Gamma heavy chain disease (gHCD) is defined by an abnormally truncated IgG heavy chain monoclonal protein that lacks associated light chains and is secreted by a small B-cell neoplasm with plasmacytic differentiation.21 Clinically, gHCD is associated with a female predominance and a high incidence of concurrent autoimmune conditions. As in the past, the 2008 WHO classification designates gHCD as a variant of lymphoplasmacytic lymphoma (LPL),3 although it also states that gHCD is sufficiently distinctive to be considered a separate entity.4
In a recent study of the histopathological findings in 13 cases of gHCD,5 we showed that gHCD is heterogeneous with some cases being morphologically typical of splenic marginal zone lymphoma (SMZL) or extranodal marginal zone (MALT) lymphoma, while other cases consist of a polymorphous B-cell neoplasm with predominantly small lymphocytes, plasmacytic differentiation, and variable numbers of admixed histiocytes and large transformed cells (Figure 1).6 This latter group of cases technically meets the 2008 WHO definition of LPL, which is largely a diagnosis of exclusion, even though they are not typical of classic nodal LPL which is characterized by preservation of sinuses and a relatively monomorphic small lymphoplasmacytic infiltrate.873 These histopathological differences suggested that gHCD and typical LPL may, in fact, represent unrelated disorders.
In recent landmark studies, the MYD88 L265P mutation, which results in increased signaling through the NF-κB pathway, was identified in more than 90% of Waldenstrom’s macroglobulinemia (WM), i.e. LPL with an IgM paraprotein.149 This mutation has also been reported in diffuse large B-cell lymphoma, at least some cases of IgG or IgA positive LPL, and approximately 50% of IgM MGUS, but is present in only a small minority of other small B-cell neoplasms. The MYD88 L265P mutation, therefore, represents a diagnostically useful marker to assist in distinguishing LPL from other small B-cell neoplasms that may show plasmacytic differentiation.149 To further assess the potential relationship between gHCD and LPL, we analyzed a series of 11 gHCD cases involving lymph nodes, bone marrow or extramedullary tissues, and 10 cases of IgM positive, bone marrow-based LPL/WM for the MYD88 L265P mutation.

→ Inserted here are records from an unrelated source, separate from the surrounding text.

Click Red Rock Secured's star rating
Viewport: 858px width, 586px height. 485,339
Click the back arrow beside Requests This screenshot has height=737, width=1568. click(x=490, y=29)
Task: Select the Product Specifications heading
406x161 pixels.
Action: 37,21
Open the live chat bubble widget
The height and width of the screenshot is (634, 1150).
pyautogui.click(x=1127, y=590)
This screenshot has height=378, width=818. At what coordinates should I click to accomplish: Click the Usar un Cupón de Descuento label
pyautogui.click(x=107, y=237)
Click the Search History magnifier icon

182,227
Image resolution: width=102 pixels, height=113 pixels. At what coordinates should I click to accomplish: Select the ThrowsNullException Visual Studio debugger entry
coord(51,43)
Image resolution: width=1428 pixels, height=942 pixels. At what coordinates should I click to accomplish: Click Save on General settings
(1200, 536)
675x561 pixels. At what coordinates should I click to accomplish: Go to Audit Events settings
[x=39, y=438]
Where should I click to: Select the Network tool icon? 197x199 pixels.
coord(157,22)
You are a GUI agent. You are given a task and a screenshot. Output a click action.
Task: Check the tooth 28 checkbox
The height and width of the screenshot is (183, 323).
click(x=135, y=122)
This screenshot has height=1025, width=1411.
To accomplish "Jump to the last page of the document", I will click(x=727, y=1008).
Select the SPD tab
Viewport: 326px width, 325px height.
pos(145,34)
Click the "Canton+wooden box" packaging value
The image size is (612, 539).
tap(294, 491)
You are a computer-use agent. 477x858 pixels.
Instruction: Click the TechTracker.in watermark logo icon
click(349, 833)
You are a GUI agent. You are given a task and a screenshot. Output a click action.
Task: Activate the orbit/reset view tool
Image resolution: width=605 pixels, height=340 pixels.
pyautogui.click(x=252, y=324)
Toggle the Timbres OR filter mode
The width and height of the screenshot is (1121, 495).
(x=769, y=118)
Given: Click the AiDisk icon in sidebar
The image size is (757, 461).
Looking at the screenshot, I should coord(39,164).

PCR was performed using 20 ng DNA extracted from bone marrow aspirate, peripheral blood, or formalin-fixed, paraffin embedded tissues using the qBiomarker Somatic Mutation Assay for MYD88_85940 (Qiagen, Valencia, CA, USA) on the LightCycler 480 (Roche, Indianapolis, IN, USA). This assay employs two separate real-time reactions: one specific for the MYD88 L265P mutation, and one that targets a reference, non-mutated portion of the MYD88 gene. A crossing point (CT) value is calculated for the mutant and reference MYD88 reactions, and a ΔCT is computed (ΔCT= CTmutant − CTreference). Analysis of 120 normal peripheral blood samples identified a cut off of ΔCT less than 10 for interpretation as positive for the MYD88 L265P mutation. Serial dilutions of the MYD88 L265P mutant cell line OCI-LY-10 demonstrated a limit of detection of 0.5% mutant alleles (1% heterozygous tumor cells).
The clinical and pathological findings of the 11 cases of gHCD are shown in Table 1. Ten of these patients have been previously reported.155 Remarkably, each of the 11 cases of gHCD was negative for the MYD88 L265P mutation. In contrast, 9 of the 10 cases of LPL/WM were positive for the mutation. The single LPL/WM case negative for the mutation was a peripheral blood sample. Because PCR in this study was performed without prior B-cell purification, the neoplastic cells in this peripheral blood sample may have been below the limit of detection of this assay.
These findings show that gHCD lacks the MYD88 L265P mutation that is characteristic of the vast majority of cases of LPL. Because this study utilized an allele-specific assay that targeted only the L265P mutation, the possibility of other MYD88 mutations cannot be ruled out. Additional studies will be required to determine whether other recurrent abnormalities may be found in gHCD that may contribute to lymphomagenesis. In conjunction with our prior observation that gHCD is histologically diverse and rarely, if ever, resembles typical nodal cases of LPL, these results argue strongly that gHCD should no longer be considered a variant of LPL. Similarly, Randen et al. have recently shown that primary cold agglutinin-associated lymphoproliferative disease lacks the MYD88 L265P mutation and shows other features distinct from LPL.6 Together, these reports help further refine LPL as a diagnostic category.